Extend the passage on inclusive excellence in continuous improvement, starting right after its final line.

Passage provided —
-- Opening Marker --

Dr. William Harvey is an experienced operations leader with extensive background in chemical processing, manufacturing, and operational excellence. He oversees multiple sites at Michelin while leading strategic planning and continuous improvement work, and is starting his eighth year of teaching marketing, finance, and management at the University of Cincinnati. He holds certifications in change management, quality leadership, operational excellence, team building, and the DiSC model, and a doctorate in educational leadership. William is a U.S. Marine Corps veteran whose work focuses on inclusive leadership, engagement, and the connection between culture and operational performance.

Frequently Asked Questions

What does "inclusive excellence" mean in a continuous improvement context?

It means engaging everybody, every day, in the work of improvement — drawing on Tracy and Ernie Richardson's framing from The Toyota Engagement Equation. The connection to enterprise excellence is operational: organizations don't reach their potential when ideas, observations, and challenges from large parts of the workforce never surface. Inclusive excellence is treating engagement as the lever that unlocks performance, not as a separate program running alongside the improvement work.

Why doesn't the standard business case for inclusion land well?

-- Closing Marker --

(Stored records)
-- Opening Marker --

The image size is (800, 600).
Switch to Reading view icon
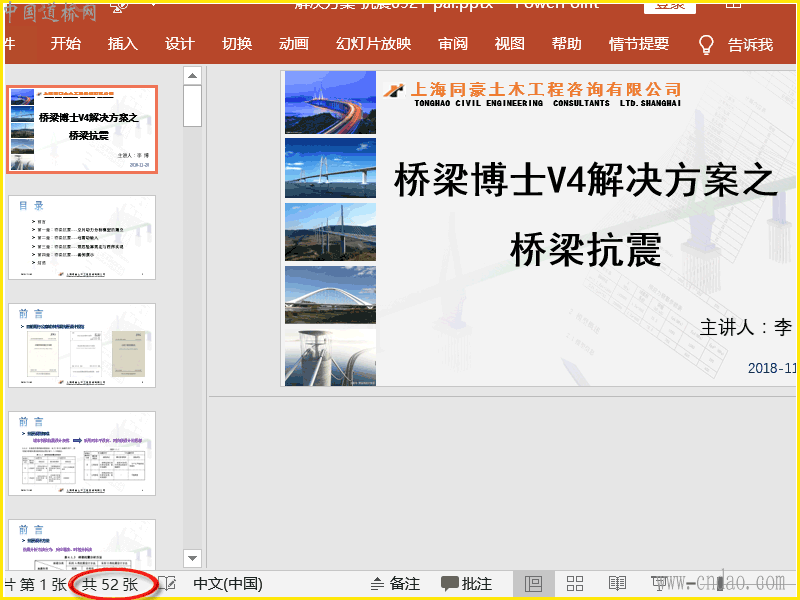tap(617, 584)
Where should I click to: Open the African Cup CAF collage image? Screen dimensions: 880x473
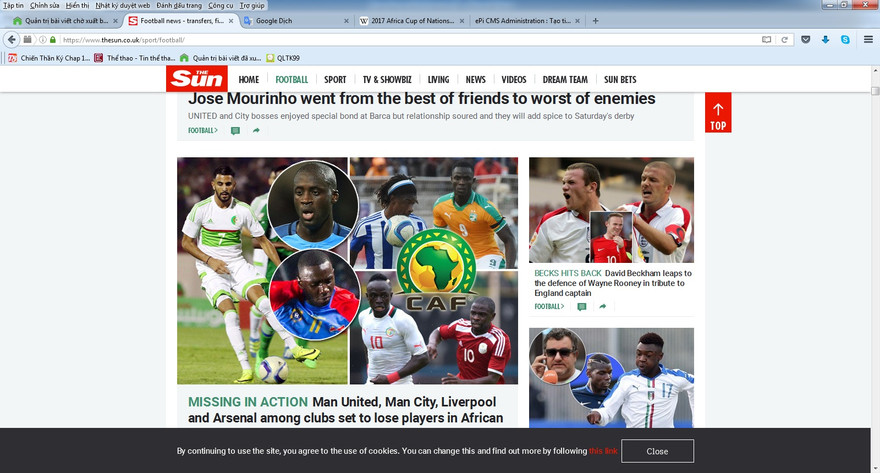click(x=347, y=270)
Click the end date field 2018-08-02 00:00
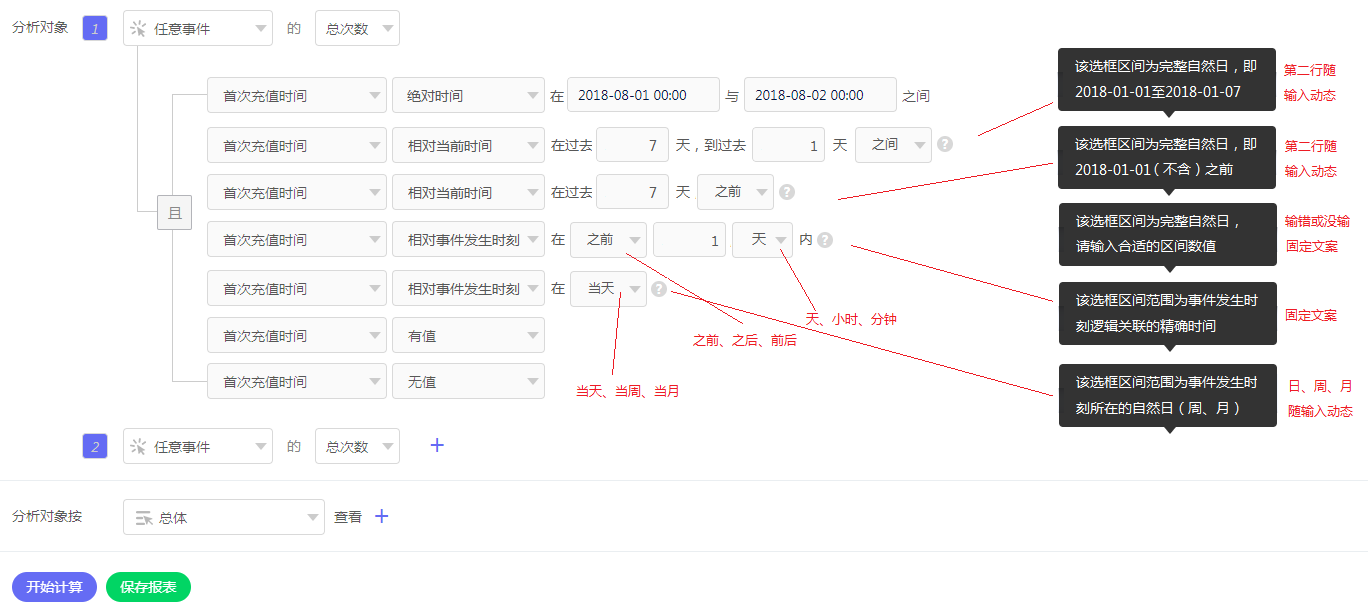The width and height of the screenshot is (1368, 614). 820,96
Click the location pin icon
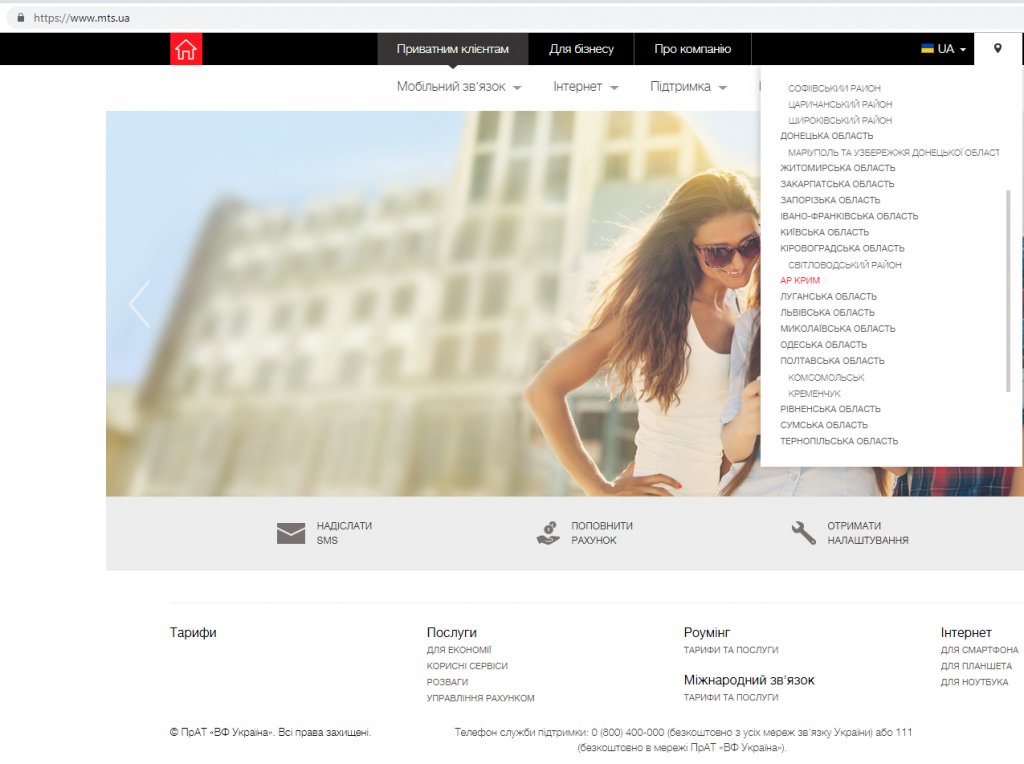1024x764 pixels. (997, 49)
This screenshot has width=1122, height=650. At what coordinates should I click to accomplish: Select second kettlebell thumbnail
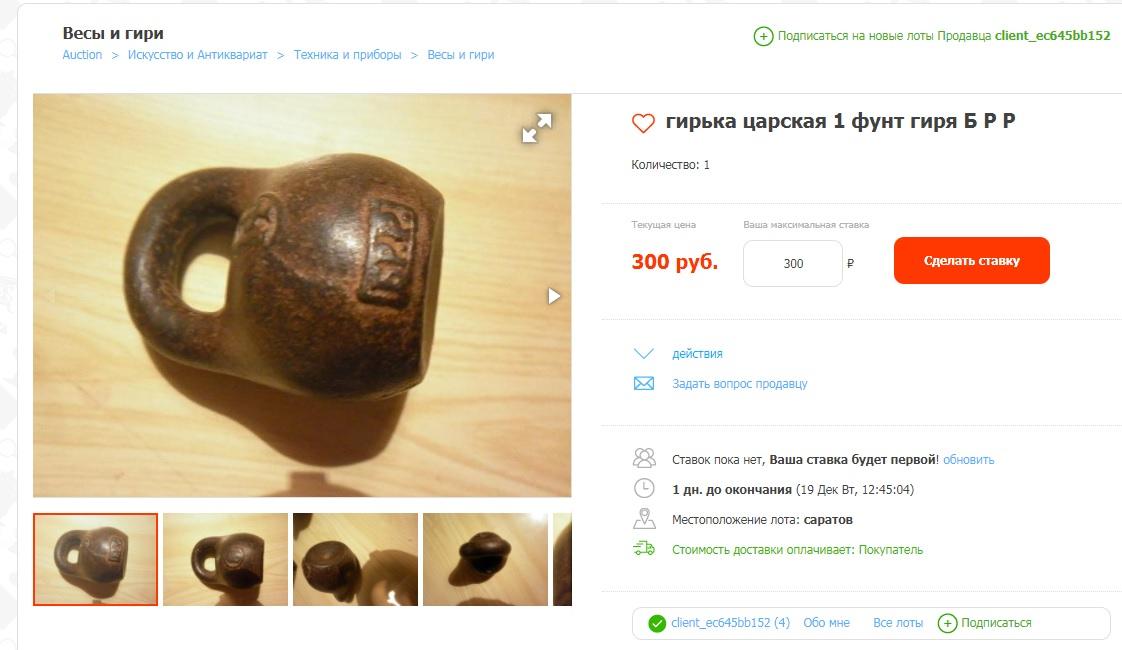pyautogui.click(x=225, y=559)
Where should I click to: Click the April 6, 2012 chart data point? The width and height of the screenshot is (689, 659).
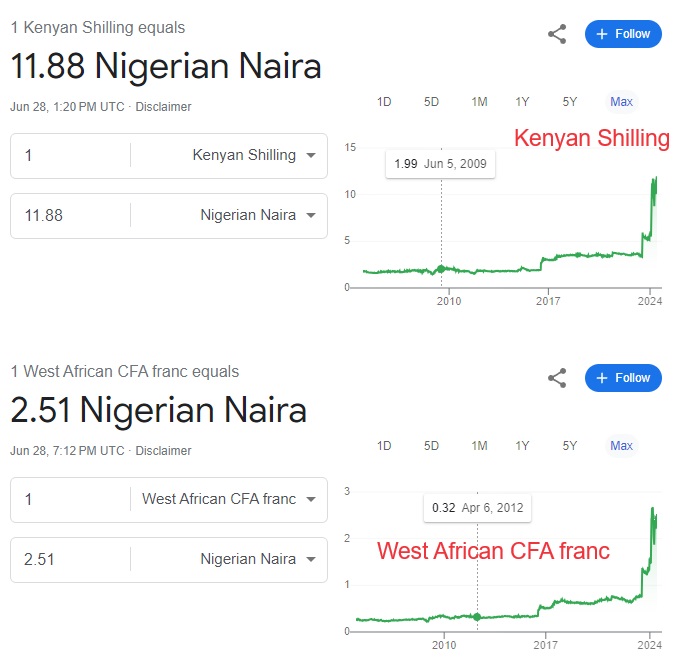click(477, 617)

-- Closing Marker --

Task output —
Because the framing asks the included person to justify their inclusion through business returns, which turns them into instrumental value rather than a person contributing to the work. The framing that lands best in research and in practice is the simplest one: it's the right thing to do. That neutrality removes the burden of proving the case and lets people focus on contributing.

Can you maintain high standards while expanding inclusion?

Yes. The U.S. Marine Corps integrated women into combat positions in 2013 without lowering its standards — among the highest in the U.S. military. The right question isn't "how do we lower the standard so more people can participate?" It's "how do we include everyone and keep or raise the standard?" Reframing the question changes what becomes possible.

Why does Dr. Harvey argue against belt systems and certifications?

Two reasons. First, they create unnecessary division — practitioners get categorized by belt color rather than by what they're actually doing in the work. Second, they ration improvement capability — organizations limit how many people can be trained, which sends the message that improvement is a scarce credential rather than a daily practice. His proposed substitute, drawn from Toyota Kata: practitioner and coach-practitioner. Either you're doing the work, or you're coaching others while continuing to do the work yourself.

How can leaders engage everybody every day in practice?

Set clear objectives at the leadership level. Focus on a few critical things rather than trying to address everything at once. Get feedback early and often by being embedded with the people doing the work. Make consequences for not following the standards clear and consistent. And in daily practice, ask different questions — not just about work, but about what people care about, where they came from, what they bring to the team that isn't visible in their job description.

How does this connect to psychological safety?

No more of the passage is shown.